_REQUIREMENT_.
Pull out every line below that contains the word "Show".

(RECORD EXCERPTS)

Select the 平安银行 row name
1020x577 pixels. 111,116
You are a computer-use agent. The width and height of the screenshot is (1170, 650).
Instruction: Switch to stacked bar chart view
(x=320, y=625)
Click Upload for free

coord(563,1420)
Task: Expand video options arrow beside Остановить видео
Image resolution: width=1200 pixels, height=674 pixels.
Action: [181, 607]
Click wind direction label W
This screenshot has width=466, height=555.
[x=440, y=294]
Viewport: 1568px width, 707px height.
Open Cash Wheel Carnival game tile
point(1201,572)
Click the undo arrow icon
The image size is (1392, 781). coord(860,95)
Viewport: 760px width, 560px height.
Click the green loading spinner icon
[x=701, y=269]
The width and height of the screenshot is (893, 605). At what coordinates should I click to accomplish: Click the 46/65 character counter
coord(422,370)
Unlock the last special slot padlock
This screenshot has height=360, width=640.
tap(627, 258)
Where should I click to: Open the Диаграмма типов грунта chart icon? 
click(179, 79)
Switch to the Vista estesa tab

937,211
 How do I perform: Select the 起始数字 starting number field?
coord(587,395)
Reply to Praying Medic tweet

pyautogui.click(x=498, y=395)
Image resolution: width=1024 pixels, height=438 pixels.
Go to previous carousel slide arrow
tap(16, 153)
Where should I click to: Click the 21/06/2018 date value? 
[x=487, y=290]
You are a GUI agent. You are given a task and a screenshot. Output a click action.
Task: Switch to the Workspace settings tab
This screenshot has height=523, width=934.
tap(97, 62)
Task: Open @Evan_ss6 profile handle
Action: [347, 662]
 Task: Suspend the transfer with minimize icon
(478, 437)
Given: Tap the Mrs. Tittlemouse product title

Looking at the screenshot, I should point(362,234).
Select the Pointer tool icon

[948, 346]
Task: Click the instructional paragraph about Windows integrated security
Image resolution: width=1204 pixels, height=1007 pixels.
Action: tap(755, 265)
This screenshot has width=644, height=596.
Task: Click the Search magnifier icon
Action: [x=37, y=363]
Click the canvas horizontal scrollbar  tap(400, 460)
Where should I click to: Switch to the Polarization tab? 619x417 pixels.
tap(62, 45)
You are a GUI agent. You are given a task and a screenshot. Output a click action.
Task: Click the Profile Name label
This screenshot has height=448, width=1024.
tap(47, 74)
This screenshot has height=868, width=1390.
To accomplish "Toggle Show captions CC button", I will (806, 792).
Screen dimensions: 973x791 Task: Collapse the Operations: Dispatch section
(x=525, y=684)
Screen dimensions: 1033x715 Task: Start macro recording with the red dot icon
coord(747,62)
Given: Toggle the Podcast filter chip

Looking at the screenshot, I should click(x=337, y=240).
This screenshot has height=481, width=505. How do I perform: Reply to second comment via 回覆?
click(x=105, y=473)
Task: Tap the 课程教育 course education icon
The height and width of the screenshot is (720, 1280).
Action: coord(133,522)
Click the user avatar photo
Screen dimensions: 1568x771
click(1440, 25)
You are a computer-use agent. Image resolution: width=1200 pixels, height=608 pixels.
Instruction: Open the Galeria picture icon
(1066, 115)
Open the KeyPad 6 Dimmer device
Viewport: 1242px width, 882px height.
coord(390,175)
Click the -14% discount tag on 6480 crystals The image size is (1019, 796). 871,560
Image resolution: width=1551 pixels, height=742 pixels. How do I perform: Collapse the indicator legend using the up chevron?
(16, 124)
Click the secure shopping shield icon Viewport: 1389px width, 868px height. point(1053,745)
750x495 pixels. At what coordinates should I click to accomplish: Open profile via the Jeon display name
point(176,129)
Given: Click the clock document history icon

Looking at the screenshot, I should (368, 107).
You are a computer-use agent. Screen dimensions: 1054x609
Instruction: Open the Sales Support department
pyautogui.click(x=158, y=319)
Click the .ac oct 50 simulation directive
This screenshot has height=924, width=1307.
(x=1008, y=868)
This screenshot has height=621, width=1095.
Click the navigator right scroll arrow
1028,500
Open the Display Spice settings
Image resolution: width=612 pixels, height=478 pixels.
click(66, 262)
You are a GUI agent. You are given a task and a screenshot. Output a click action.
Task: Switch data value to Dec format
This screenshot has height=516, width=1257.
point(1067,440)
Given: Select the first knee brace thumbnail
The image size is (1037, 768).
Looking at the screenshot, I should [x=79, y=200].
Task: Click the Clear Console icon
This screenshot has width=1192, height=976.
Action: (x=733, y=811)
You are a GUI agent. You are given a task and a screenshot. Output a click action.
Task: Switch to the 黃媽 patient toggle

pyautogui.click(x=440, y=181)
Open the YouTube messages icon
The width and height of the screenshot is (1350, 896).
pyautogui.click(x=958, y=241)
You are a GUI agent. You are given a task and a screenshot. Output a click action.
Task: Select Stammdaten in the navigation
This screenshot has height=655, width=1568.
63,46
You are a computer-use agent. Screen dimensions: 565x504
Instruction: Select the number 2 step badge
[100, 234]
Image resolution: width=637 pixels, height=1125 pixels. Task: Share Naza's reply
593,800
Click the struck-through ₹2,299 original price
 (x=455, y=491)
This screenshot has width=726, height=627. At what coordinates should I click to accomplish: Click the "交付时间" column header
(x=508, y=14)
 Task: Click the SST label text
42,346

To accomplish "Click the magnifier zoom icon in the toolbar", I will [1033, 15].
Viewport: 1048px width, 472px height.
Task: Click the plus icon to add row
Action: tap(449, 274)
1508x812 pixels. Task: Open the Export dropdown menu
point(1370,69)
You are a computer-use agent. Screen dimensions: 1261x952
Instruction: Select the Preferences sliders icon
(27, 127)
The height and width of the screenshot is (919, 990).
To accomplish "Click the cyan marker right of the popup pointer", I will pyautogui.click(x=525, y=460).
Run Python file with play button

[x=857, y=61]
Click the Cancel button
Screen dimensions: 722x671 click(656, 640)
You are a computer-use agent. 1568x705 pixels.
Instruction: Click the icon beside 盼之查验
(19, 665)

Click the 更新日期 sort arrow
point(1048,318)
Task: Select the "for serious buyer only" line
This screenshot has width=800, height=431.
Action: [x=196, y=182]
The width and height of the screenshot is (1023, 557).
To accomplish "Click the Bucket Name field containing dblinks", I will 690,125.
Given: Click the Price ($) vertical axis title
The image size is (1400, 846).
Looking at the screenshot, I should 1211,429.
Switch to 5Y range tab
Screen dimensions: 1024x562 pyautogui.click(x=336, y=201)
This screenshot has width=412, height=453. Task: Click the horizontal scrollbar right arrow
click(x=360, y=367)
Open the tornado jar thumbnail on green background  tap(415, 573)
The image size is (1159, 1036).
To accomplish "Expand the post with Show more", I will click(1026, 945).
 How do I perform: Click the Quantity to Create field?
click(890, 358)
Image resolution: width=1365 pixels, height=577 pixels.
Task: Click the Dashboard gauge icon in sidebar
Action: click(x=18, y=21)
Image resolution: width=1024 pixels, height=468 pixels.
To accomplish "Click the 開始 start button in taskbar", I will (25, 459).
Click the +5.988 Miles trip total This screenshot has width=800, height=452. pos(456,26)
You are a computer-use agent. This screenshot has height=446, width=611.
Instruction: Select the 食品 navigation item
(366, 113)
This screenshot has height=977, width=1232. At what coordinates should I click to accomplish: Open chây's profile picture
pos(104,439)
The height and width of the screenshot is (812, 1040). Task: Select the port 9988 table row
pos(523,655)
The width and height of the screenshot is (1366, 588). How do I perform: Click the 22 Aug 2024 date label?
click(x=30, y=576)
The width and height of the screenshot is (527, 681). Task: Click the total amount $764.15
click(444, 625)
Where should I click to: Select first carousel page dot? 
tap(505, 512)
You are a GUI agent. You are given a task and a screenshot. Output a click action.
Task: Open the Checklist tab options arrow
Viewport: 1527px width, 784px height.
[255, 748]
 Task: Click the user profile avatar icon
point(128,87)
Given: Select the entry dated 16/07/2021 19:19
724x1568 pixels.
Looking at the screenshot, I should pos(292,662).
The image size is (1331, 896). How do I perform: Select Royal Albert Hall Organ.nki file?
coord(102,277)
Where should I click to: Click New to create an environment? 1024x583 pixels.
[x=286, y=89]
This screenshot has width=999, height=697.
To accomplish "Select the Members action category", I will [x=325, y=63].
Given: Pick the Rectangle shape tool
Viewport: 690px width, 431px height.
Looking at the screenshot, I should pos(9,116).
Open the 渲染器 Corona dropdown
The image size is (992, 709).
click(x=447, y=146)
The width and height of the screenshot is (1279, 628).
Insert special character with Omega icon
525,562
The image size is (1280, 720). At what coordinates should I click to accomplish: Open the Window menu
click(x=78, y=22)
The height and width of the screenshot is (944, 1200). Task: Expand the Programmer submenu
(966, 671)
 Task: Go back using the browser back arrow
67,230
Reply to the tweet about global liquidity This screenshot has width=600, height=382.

(End RECORD EXCERPTS)

_RESPONSE FOR THIS EXERCISE_.
To accomplish "Toggle Show captions CC button", I will (806, 792).
To accomplish "Expand the post with Show more", I will click(1026, 945).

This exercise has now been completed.